3.De beoordeling van het hoger beroep

achtergrond
3.1
Mitros en Portaal zijn woonstichtingen die huurwoningen en andere verhuurobjecten hadden staan in de wijk Kanaleneiland te Utrecht. Vanwege een geplande grootschalige renovatie van die wijk hebben zij in het begin van deze eeuw met de gemeente Utrecht en bouwonderneming(en) afspraken gemaakt met betrekking tot die woningen. In het kader van de herontwikkeling hebben zij samen met een of meer anderen de commanditaire vennootschap Grond Exploitatie Maatschappij Kanaleneiland C.V. (hierna: GEM) opgericht. Verder hebben zij zich onder meer verplicht om woningen in de GEM in te brengen, dit om de GEM in staat te stellen die woningen te slopen en daarvoor in de plaats nieuwbouw te plegen. Hiervoor was nodig dat de bestaande huurovereenkomsten met betrekking tot die woningen zouden worden beëindigd.

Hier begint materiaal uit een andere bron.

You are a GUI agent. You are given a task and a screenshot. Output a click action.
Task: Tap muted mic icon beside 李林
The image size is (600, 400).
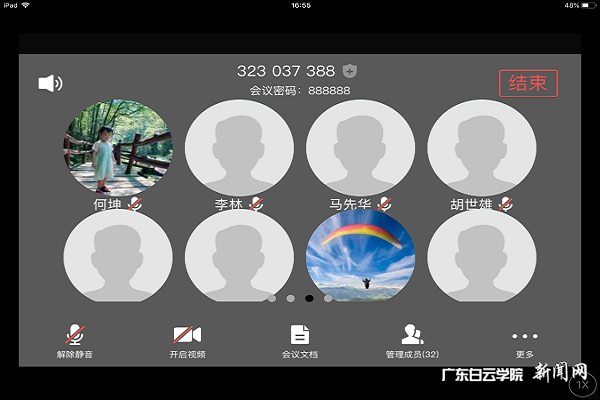[256, 204]
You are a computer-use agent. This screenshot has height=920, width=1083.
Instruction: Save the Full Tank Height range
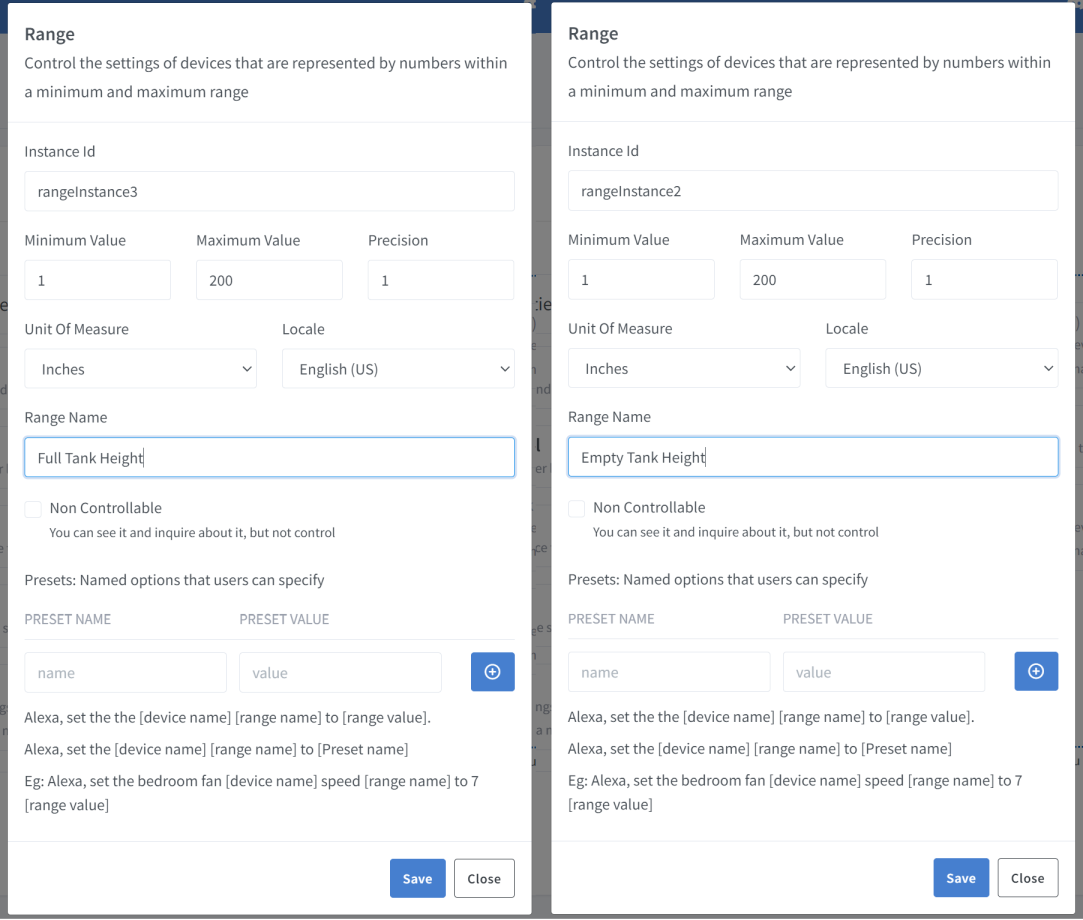(417, 878)
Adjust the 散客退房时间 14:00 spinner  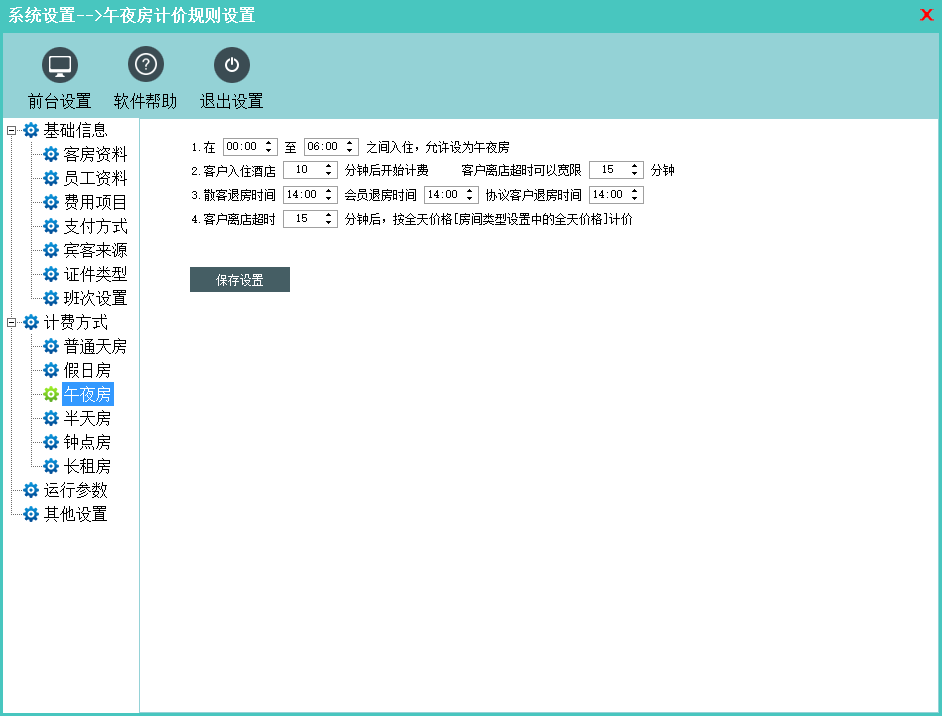[x=330, y=195]
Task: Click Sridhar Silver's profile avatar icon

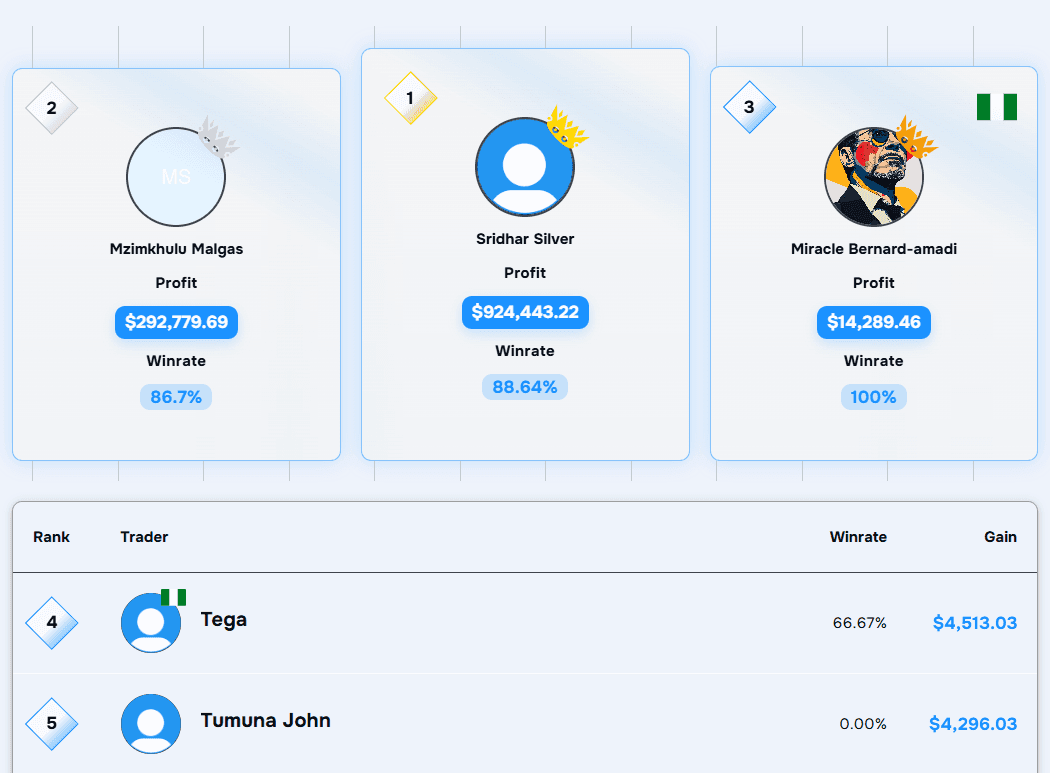Action: click(x=525, y=165)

de overeenkomsten met The Wolf
3.2
Mitros en Portaal hebben rond de jaarwisseling 2009/2010 overeenkomsten met The Wolf gesloten waarmee zij haar het beheer hebben opgedragen over bepaalde ruimtes in de wijk Kanaleneiland in Utrecht. Het gaat voornamelijk om woningen en The Wolf moest volgens de Overeenkomsten zorgen voor tijdelijke bewoning daarvan. In de Overeenkomsten staat dat The Wolf de woningen mocht verhuren op basis van de Leegstandwet, dan wel in bruikleen geven, en dat elk van de partijen de Overeenkomsten mocht opzeggen met inachtneming van een termijn van 3 maanden. Bovendien zou het beheer over de woningen eindigen voor zover Mitros of Portaal die woningen zou vervreemden, aldus nog steeds de Overeenkomsten.
3.3
In april 2011 hebben partijen met zogenaamde allonges nieuwe afspraken met elkaar gemaakt, waarmee de inhoud van de Overeenkomsten gedeeltelijk werd gewijzigd. In de Allonges staat dat Mitros en Portaal “alle woningen” aan The Wolf zullen aanbieden voor verhuur, het in bruikleen geven en beheer. Ook staat in de Allonges dat Mitros en Portaal de Overeenkomsten met betrekking tot bepaalde groepen woningen konden opzeggen indien de beëindiging noodzakelijk zou worden vanwege de herontwikkeling van de wijk Kanaleneiland.
3.4
In 2014/2015 hebben Mitros en Portaal The Wolf aangezegd om op bepaalde data bepaalde groepen woningen leeg aan Mitros en Portaal op te leveren. The Wolf heeft daaraan onder protest gehoor gegeven en heeft ook de aanzeggingen van Mitros en Portaal opgevolgd om woningen niet in bruikleen uit te geven.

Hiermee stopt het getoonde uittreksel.